| name | explain-plan |
| description | Visualize and analyze DataFusion query execution plans. Shows logical and physical plans, identifies performance bottlenecks, and suggests optimizations. Supports EXPLAIN and EXPLAIN ANALYZE.
|
| argument-hint | <SQL query> [--analyze] |
| allowed-tools | Bash |
You are helping the user understand and optimize query execution plans in Apache DataFusion.
Input: $@
Step 1 — Check datafusion-cli is installed
command -v datafusion-cli
If not found, delegate to /datafusion-skills:install-datafusion.
Step 2 — Resolve state
STATE_DIR=""
test -f .datafusion-skills/state.sql && STATE_DIR=".datafusion-skills"
PROJECT_ROOT="$(git rev-parse --show-toplevel 2>/dev/null || echo "$PWD")"
PROJECT_ID="$(echo "$PROJECT_ROOT" | tr '/' '-')"
test -f "$HOME/.datafusion-skills/$PROJECT_ID/state.sql" && STATE_DIR="$HOME/.datafusion-skills/$PROJECT_ID"
Step 3 — Determine the mode
- If
--analyze is present → use EXPLAIN ANALYZE (actually runs the query, shows real metrics)
- Otherwise → use
EXPLAIN (shows the plan without execution)
Extract the SQL query (remove --analyze flag if present).
If the input is natural language, generate SQL first (see /datafusion-skills:query for SQL generation guidelines).
Step 4 — Run EXPLAIN
Physical plan (default — shows the execution plan as a visual tree):
datafusion-cli ${STATE_DIR:+--file "$STATE_DIR/state.sql"} -c "
EXPLAIN $SQL;
"
Verbose plan (full optimizer trace — initial logical plan, each optimization pass, initial physical plan, final physical plan with stats and schema):
datafusion-cli ${STATE_DIR:+--file "$STATE_DIR/state.sql"} -c "
EXPLAIN VERBOSE $SQL;
"
With actual metrics (if --analyze) (runs the query, reports per-operator row counts, timing, memory, spill stats):
datafusion-cli ${STATE_DIR:+--file "$STATE_DIR/state.sql"} -c "
EXPLAIN ANALYZE $SQL;
"
Step 5 — Analyze the plan
Parse the execution plan output and provide insights:
Key things to look for:
-
Full table scans → Look for TableScan without pushdown predicates
- Suggest adding
WHERE clauses or partitioning
- Check if filter pushdown is happening
-
Sort operations → SortExec or SortPreservingMergeExec
- Expensive for large datasets
- Suggest pre-sorting data or using sorted Parquet files
-
Hash joins vs merge joins → HashJoinExec vs SortMergeJoinExec
- Hash joins need memory for the build side
- Suggest which table should be the build side (smaller table)
-
Repartitioning → RepartitionExec
- Shows data shuffling between partitions
- Can be expensive for large datasets
-
Projection pushdown → Check if only needed columns are read
- DataFusion should push projections down to the scan
-
Predicate pushdown → Check if filters are pushed to the scan level
- Look for
predicate in TableScan nodes
-
Coalesce partitions → CoalescePartitionsExec
- Merging partitions back to single partition
- Expected at the top of the plan
For EXPLAIN ANALYZE, additionally check:
- Row counts at each stage → identify data amplification or reduction
- Execution time per operator → find the bottleneck
- Memory usage → identify memory-intensive operations
Step 6 — Present findings
Structure the analysis as:
Query Plan Summary
Brief description of what the plan does.
Plan Visualization
Present the plan as an indented tree (already DataFusion's default output format).
Performance Analysis
- Bottlenecks: Operations that are likely slowest
- Optimizations applied: Filter pushdown, projection pushdown, etc.
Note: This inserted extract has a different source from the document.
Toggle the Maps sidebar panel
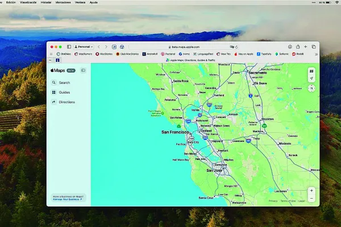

- Opportunities: Suggestions for improving performance
Recommendations
Actionable suggestions, such as:
- Add indexes or sort data
- Rewrite the query to enable better pushdown
- Adjust DataFusion configuration options
- Use partitioned data layout
Step 7 — Suggest configuration tuning
If relevant, suggest DataFusion configuration changes:
SET datafusion.execution.target_partitions = 8;
SET datafusion.execution.batch_size = 16384;
SET datafusion.optimizer.enable_round_robin_repartition = true;
To explore these settings, try /datafusion-skills:datafusion-docs configuration options.